Conditional Tabular GAN - CTGAN

One of the most interesting ideas on the last decades in machine learning is the GAN architecture for generatine model. While GANs have shown remarkable success in generating high-quality images and other continuous data types, tabular data poses unique challenges. Tabular data often contains a mix of discrete and continuous variables, with complex dependencies between them. Traditional GAN architectures struggle to capture these intricacies, leading to poor performance when applied directly to tabular data. CTGAN addresses these challenges by introducing a specialized framework for generating realistic synthetic tabular data.

CTGAN Architecture

The CTGAN model is based on the GAN framework, comprising two main components: a generator and a discriminator.

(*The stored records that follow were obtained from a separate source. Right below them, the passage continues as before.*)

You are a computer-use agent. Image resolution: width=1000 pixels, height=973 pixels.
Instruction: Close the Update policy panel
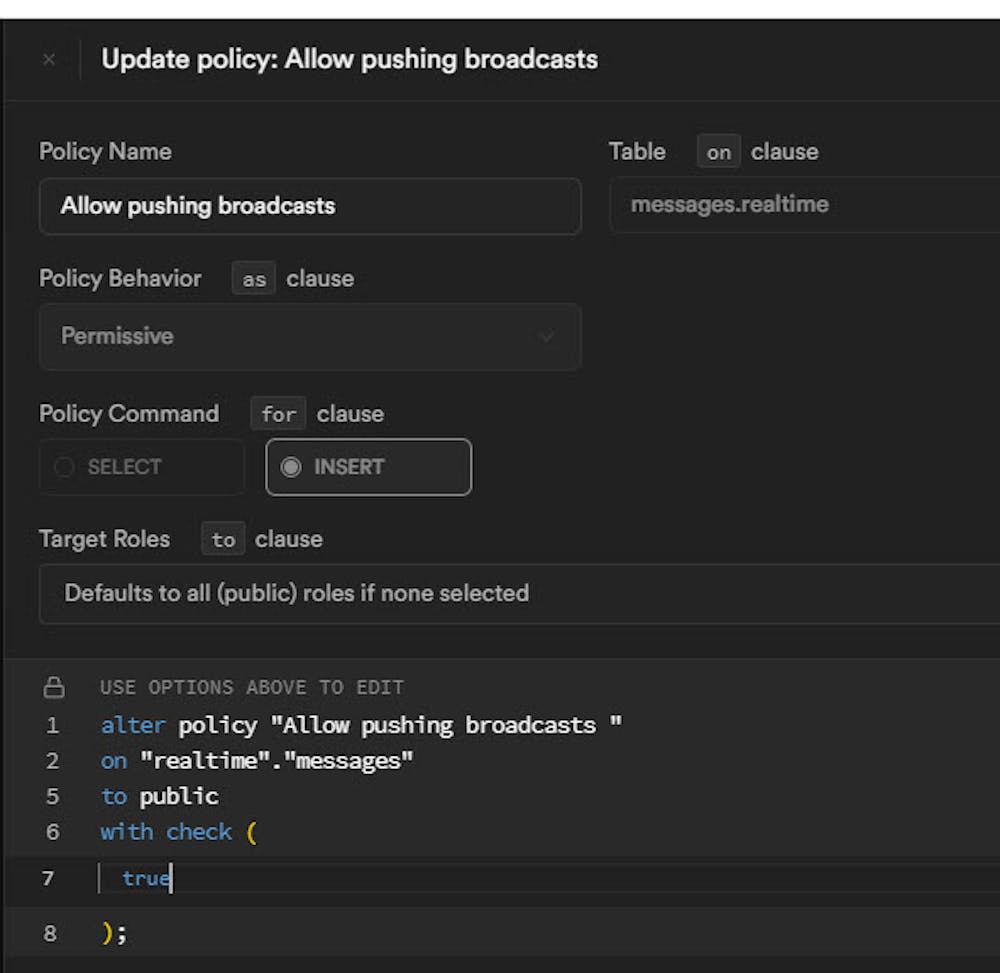(49, 60)
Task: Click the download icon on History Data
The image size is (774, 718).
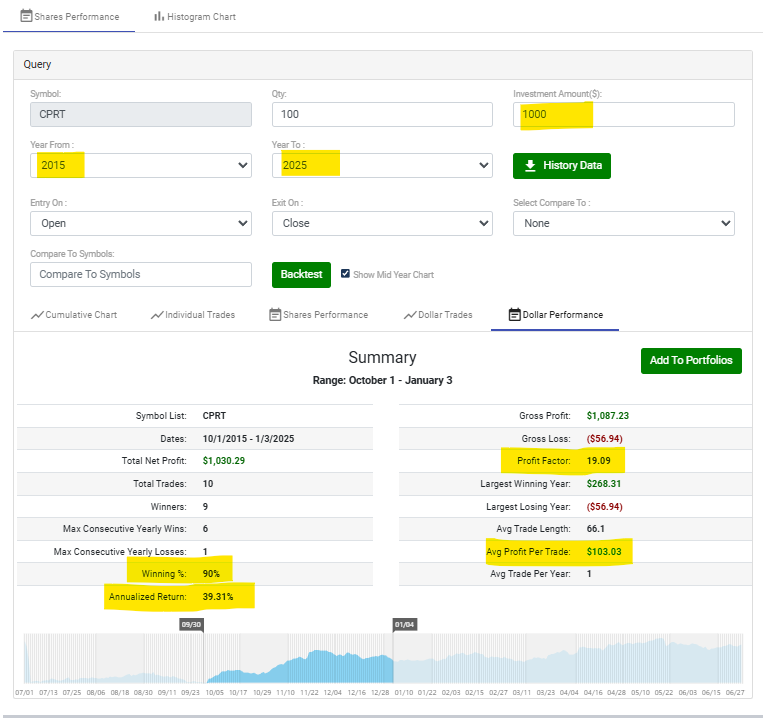Action: (x=530, y=165)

  • Generator: The generator is responsible for producing synthetic data that resembles the real data. It takes as input a noise vector sampled from a standard normal distribution and a conditioning vector. The conditioning vector encodes specific values of categorical variables, enabling the generation of samples with particular characteristics. The generator outputs a vector representing a synthetic data sample, which includes both categorical and continuous features.
  • Discriminator: The discriminators role is to distinguish between real and synthetic data samples. It is a binary classifier trained to maximize the likelihood of correctly identifying real data from the generators output. The discriminator receives both real and synthetic data as input and outputs a probability score indicating whether the input is real or fake.

Key Innovations in CTGAN

CTGAN introduces several key innovations that enable it to handle the complexities of tabular data:

  • Conditional Vector and Mode-specific Normalization: This allows the generator to conditionally generate data based on specific categories. This is particularly useful in scenarios where some features are strongly dependent on others. For example, in a dataset with gender and age features, conditioning on gender can help the generator produce age values that are realistic for that gender. Mode-specific normalization is applied to continuous features during training, ensuring that each mode (category) is normalized independently. This prevents the generator from learning spurious correlations between categorical and continuous features.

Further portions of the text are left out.